IDG was very much Mr. McGovern's company, starting with his initial idea back in the mid-1960s that people needed honest, unbiased information about computer technology. He became a technology entrepreneur long before it was fashionable, launching International Data Corp. in 1964, selling his car to help with start-up funds.
"I tried to ask a few friends if they believed in me enough to invest in the company. Only my wife and my sister had enough belief in me to go invest, and each went to the limit of their belief, they gave me $10 each," he told the Computerworld Honors program in 2000. "One of my satisfactions is that $10 is now worth $4 million."
All employees who worked at IDG more than a couple of years remember his long-time tradition of handing out holiday bonuses personally to each of us. He would stop and shake our hands and thank us personally for some specific work we'd done for the company -- and he did this for thousands of people. He brushed up in advance, making sure to learn something about everyone -- an impressive annual feat for a man who had quite a bit else vying for his time and attention.
During many of his visits, he'd ask us very specific questions about our business and how things were going -- with our bosses and business unit chief standing by. Someone once asked him why he'd ask questions like that with people's superiors right there -- did he really expect honest and frank answers? He laughed his trademark booming laugh and explained that he was looking for how people responded as much as what they said. Did they feel comfortable talking or did they look like they feared their superiors? It was one of many ways he tried to keep himself informed about how things were for the average employee.

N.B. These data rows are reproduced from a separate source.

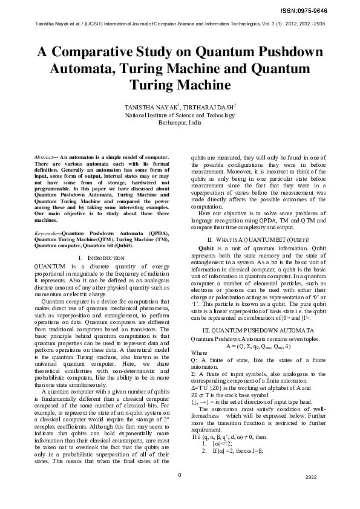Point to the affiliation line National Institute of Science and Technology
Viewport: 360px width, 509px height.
coord(180,114)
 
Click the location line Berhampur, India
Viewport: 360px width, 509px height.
coord(180,122)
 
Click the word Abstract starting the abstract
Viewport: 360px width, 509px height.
coord(45,157)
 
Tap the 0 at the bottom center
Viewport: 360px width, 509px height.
coord(180,491)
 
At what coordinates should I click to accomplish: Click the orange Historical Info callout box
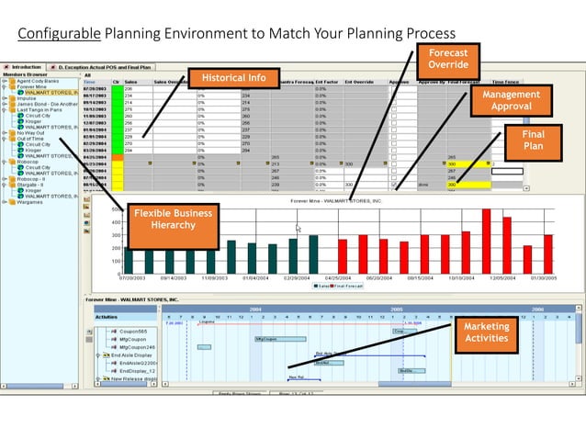coord(233,78)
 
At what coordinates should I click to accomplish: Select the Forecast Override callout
coord(448,59)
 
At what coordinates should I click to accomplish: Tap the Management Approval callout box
coord(513,100)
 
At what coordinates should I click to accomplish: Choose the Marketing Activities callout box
coord(486,333)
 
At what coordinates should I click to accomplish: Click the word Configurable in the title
coord(60,34)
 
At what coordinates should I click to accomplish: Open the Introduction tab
coord(24,67)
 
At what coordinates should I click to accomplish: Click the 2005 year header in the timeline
coord(397,310)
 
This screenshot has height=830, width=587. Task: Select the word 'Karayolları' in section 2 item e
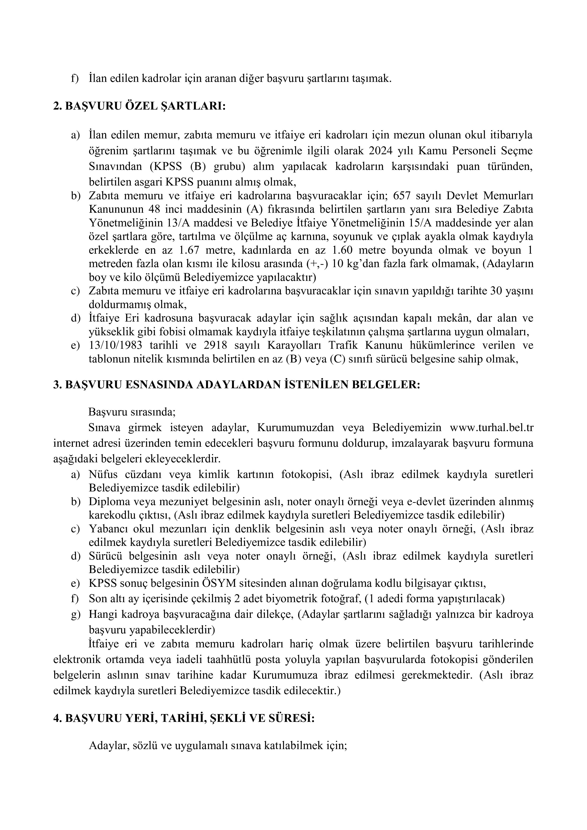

Those of us fortunate enough to have worked for him for more than 10 years were taken out to dinner by him for what was truly an evening to remember. Like Mr. McGovern himself, the whole enterprise was a class act. The night started with a limo to whisk us from the office to a top Boston restaurant. When we arrived, he was there curbside to greet us, handing each of the women a single long-stemmed rose.

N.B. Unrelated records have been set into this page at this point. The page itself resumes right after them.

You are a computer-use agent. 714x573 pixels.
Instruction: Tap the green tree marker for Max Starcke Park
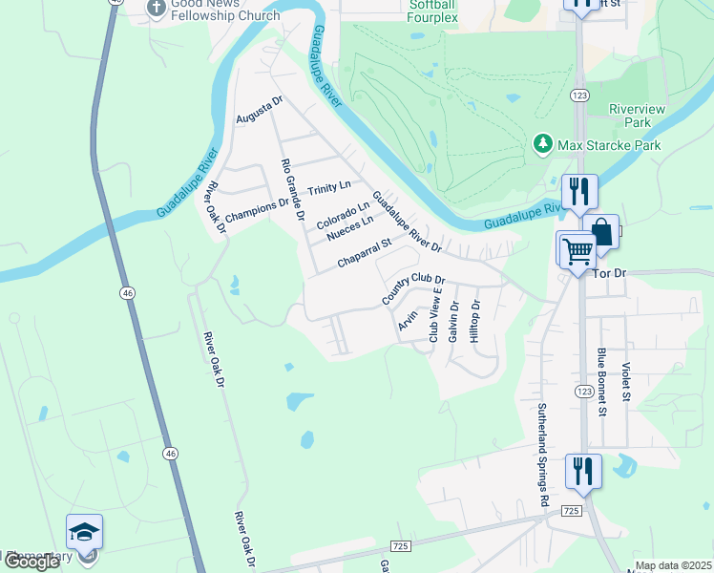[543, 144]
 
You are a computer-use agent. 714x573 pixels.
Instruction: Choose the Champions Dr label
[255, 204]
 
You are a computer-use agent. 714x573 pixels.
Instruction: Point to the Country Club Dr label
[414, 286]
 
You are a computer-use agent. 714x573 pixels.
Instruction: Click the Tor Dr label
[608, 273]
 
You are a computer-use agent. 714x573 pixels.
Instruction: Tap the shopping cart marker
[577, 250]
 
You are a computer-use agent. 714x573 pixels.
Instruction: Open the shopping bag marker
[603, 231]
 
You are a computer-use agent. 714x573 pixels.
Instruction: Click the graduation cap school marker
[84, 532]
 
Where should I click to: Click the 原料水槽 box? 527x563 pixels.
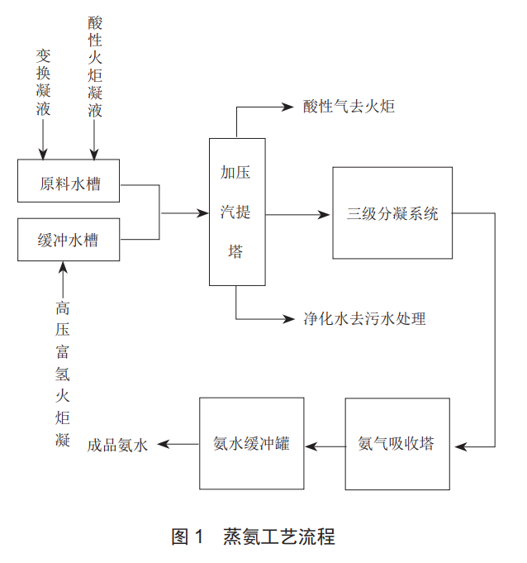click(x=69, y=181)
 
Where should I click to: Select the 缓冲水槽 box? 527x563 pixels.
click(x=69, y=240)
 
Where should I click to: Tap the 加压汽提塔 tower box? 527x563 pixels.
click(x=237, y=212)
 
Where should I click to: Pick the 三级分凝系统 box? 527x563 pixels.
click(x=392, y=213)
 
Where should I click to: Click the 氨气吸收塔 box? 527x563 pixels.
click(x=396, y=444)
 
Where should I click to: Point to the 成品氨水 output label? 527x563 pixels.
click(x=117, y=445)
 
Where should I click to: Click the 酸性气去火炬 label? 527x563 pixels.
click(x=349, y=107)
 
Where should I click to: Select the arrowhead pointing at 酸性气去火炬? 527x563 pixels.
click(x=289, y=107)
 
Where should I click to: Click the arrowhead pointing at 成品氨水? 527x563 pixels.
click(x=162, y=445)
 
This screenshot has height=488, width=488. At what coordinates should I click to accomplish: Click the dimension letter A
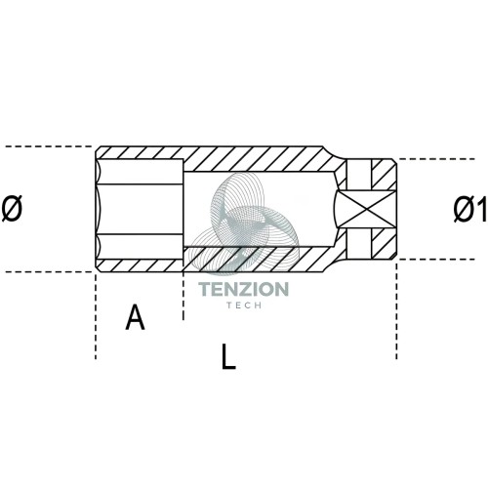click(x=135, y=317)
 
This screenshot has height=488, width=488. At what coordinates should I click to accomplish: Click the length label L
click(x=228, y=356)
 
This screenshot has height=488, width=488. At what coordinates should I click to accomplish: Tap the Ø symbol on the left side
click(x=12, y=209)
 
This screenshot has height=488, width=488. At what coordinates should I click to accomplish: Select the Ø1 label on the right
click(x=469, y=209)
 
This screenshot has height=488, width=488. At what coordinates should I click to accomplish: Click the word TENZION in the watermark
click(x=244, y=289)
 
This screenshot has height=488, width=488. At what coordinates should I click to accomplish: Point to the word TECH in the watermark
click(x=244, y=305)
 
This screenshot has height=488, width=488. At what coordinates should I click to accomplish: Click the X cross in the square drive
click(x=367, y=209)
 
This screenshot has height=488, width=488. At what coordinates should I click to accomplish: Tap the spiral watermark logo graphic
click(x=244, y=223)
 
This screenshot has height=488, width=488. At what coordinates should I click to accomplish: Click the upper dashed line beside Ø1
click(x=436, y=159)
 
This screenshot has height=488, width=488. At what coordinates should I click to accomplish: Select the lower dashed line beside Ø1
click(x=436, y=260)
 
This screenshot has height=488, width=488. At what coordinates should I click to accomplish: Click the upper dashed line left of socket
click(x=49, y=146)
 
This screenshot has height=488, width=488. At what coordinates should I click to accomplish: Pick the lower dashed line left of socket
click(x=49, y=271)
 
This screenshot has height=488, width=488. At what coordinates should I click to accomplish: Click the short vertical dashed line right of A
click(x=183, y=296)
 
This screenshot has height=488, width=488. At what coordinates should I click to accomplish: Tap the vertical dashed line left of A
click(x=96, y=316)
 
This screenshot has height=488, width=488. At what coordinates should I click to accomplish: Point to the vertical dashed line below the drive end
click(x=396, y=310)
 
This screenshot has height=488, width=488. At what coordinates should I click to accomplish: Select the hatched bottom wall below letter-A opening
click(x=140, y=265)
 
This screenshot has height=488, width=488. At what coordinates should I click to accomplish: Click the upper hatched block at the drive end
click(x=384, y=175)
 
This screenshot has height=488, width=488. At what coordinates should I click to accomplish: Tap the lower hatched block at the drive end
click(x=384, y=244)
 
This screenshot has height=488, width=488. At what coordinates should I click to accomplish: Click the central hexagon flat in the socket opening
click(x=140, y=209)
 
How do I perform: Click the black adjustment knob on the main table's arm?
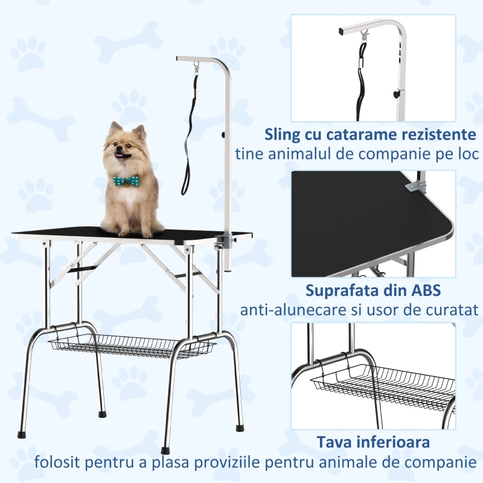click(224, 136)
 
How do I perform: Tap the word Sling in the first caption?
click(283, 133)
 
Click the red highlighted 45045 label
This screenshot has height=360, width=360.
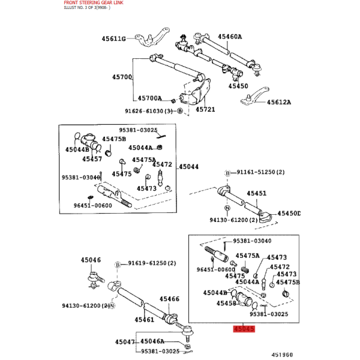tap(244, 329)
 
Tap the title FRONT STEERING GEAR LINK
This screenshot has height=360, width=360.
tap(94, 2)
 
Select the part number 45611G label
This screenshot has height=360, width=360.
tap(113, 38)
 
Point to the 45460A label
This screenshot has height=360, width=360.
tap(230, 37)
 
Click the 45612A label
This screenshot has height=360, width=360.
tap(279, 102)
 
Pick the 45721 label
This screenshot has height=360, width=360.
tap(205, 109)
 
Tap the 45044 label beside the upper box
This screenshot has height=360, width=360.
tap(189, 166)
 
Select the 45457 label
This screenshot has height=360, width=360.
tap(92, 159)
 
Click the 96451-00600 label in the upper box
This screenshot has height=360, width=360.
tap(93, 205)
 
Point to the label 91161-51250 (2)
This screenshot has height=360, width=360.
tap(260, 172)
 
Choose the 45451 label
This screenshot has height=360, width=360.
tap(257, 193)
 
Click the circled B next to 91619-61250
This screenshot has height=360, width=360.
tap(118, 265)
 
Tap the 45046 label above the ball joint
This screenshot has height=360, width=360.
tap(91, 260)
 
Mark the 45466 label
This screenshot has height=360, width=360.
tap(169, 299)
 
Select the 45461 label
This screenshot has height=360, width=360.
tap(145, 320)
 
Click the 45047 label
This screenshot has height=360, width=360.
tap(125, 342)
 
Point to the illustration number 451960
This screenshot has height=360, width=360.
tap(282, 355)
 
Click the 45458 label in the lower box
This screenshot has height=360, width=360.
tap(226, 303)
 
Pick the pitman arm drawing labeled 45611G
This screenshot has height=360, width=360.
tap(152, 37)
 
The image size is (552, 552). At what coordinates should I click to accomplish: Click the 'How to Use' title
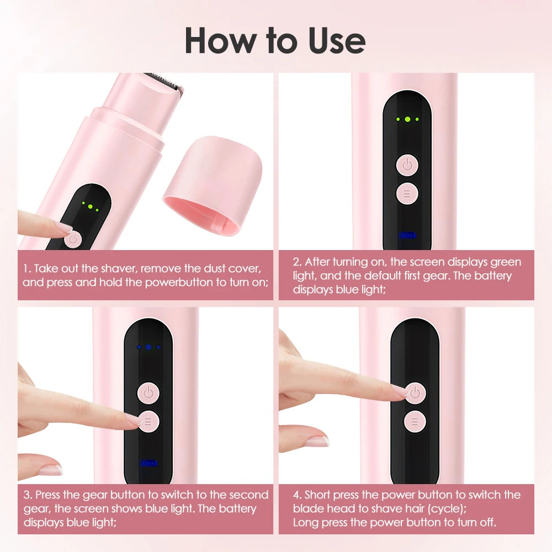(x=274, y=40)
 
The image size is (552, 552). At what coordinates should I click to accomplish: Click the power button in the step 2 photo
(x=407, y=164)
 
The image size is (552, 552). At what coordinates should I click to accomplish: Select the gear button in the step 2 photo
(x=407, y=193)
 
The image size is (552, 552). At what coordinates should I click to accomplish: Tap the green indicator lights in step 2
(x=407, y=119)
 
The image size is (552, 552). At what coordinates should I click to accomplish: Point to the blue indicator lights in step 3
(x=148, y=347)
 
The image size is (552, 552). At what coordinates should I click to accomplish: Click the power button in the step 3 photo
(x=148, y=393)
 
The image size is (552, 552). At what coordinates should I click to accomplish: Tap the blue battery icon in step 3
(x=148, y=463)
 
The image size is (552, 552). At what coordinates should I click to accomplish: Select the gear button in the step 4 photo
(x=415, y=422)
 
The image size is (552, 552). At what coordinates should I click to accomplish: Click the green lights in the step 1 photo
(x=90, y=206)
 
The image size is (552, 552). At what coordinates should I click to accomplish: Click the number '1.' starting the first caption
(x=27, y=269)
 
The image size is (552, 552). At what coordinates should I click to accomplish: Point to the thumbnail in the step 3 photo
(x=50, y=470)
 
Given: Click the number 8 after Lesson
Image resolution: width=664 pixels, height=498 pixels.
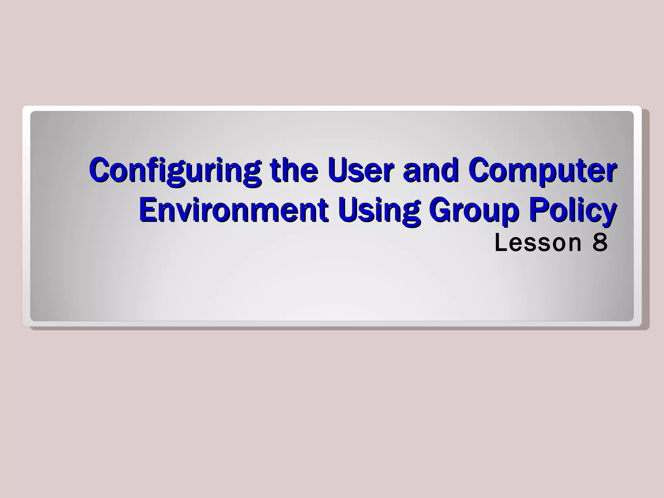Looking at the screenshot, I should tap(600, 243).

At the table over what is likely the most expensive bottle of champagne I've ever enjoyed, he regaled us with tales of how he opened the China market to U.S. publishing and his exciting trip to Antarctica. He talked about his passion for brain research -- he pledged $350 million to MIT to establish the McGovern Institute for Brain Research. (It was reported to be the largest-ever single gift to a US university at the time). And he made sure to ask each of us about something in our lives -- he studied for these dinners beforehand so he'd know about each of the employees he was honoring.
His belief in unbiased information never wavered. How many other corporate media executives after a vendor yanked all advertising following a story about overcharging customers would respond with a memo saying great job?
I used to joke that he was the only billionaire who actually knew me personally. But it wasn't a joke -- despite leading a global corporation with many thousands of employees, he not only knew my name but what I did. And it was the same for pretty much all of us.
Mr. McGovern truly believed that better access to quality information would help improve the world. "Before people can achieve something they have to conceive of the possibility of that achievement, and information is the seed of that conception," he said in that 2000 Computerworld interview (see PDF download of full interview transcript). "When I read this book about the Giant Brains or Machines that Think, I was inspired to move ahead in that field. I thought, 'Gee, if I could be a major contributor to the flow of information so that people could understand the possibilities of computers and communications and electronics, and then inspire that technology and improve the ways to apply it, then eventually we would be able to make much greater use of this in enhancing the quality of human life.
"I wanted to bring the possibilities to people and get them stimulated about understanding how this technology could help."